Z drugiej strony znam inne filmy Bonga i na tej podstawie mogę stwierdzić, że najwyraźniej założył, że film robiony dla amerykanów to w zasadzie film robiony dla idiotów ;)
Dla amerykanów? To jak wytłumaczysz, że film u nich pokazany będzie ponad rok po Korei nawet u nas miał wcześniej premierę.
A jaki to ma związek z czymkolwiek?
Taki TASM2 też trafia do Ameryki później niż gdzie indziej, a myślisz, że nie jest przeznaczony na rynek amerykański?
Taki ma to związek, że ten "argument"dla większości się już przejadł. Jak film dla kogoś był głupkowaty to od razu był tekst dla "amerykanów". Czyli jak sam podkreśliłeś dla idiotów. A ten film jakby był w założeniu na amerykański rynek nie czekali by z rocznym opóźnieniem, w USA też istniej piractwo każdy sobie morze film ściągną lub kupić w necie legalną kopie omijając przy tym legalnego dystrybutora.
Teraz właśnie błysnąłeś inteligencją, tak jak się to teraz pisze gimbusa.
Nie wiesz czegoś, nie rozumiesz czegoś to najlepiej zniszcz, obraź itd.
Uznałem, że zniżę się do poziomu zrozumiałego dla ciebie ;)
Skoro nie rozumiesz normalnych postów i odpowiadasz głupotami, to lepiej potraktować cię jak idiotę. Przynajmniej cokolwiek zrozumiesz.

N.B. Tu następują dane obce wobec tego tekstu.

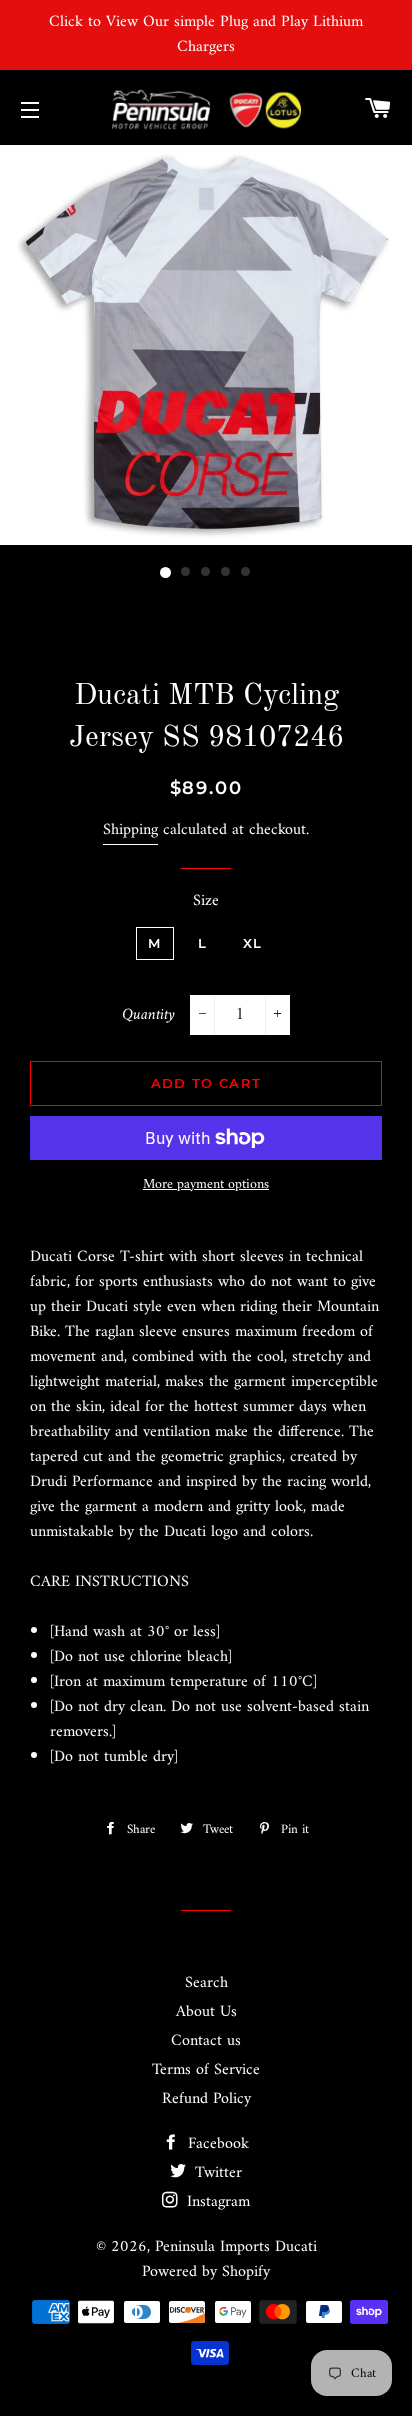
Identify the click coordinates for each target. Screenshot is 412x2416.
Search (206, 1983)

Widzę skończyłeś udawanie osoby o chociaż śladowej inteligencji i pokazałeś prawdziwy poziom ;)
Bez odbioru.
Ty pokazałeś je na wstępie, zero argumentu od początku ale amerykanie to idioci albo Ja. Ten poziom jest tak niski jak ty. Już miałem trzy posty wyżej napisać, ale napisze teraz "ustąp idiocie bo cię sprowadzi do swojego poziomu" (czytaj poziomu "Dealric").
Tak, a jeszcze lepiej poczytać komentarze na filmwebie i wtedy to już w ogóle odechce się oglądania czegokolwiek.
Ale tym razem nie było "głupiego" tłumaczenia tytułu, tylko dorzucili dwa słowa. Które jak się obejrzy film, nie wydaje się aż tak głupie.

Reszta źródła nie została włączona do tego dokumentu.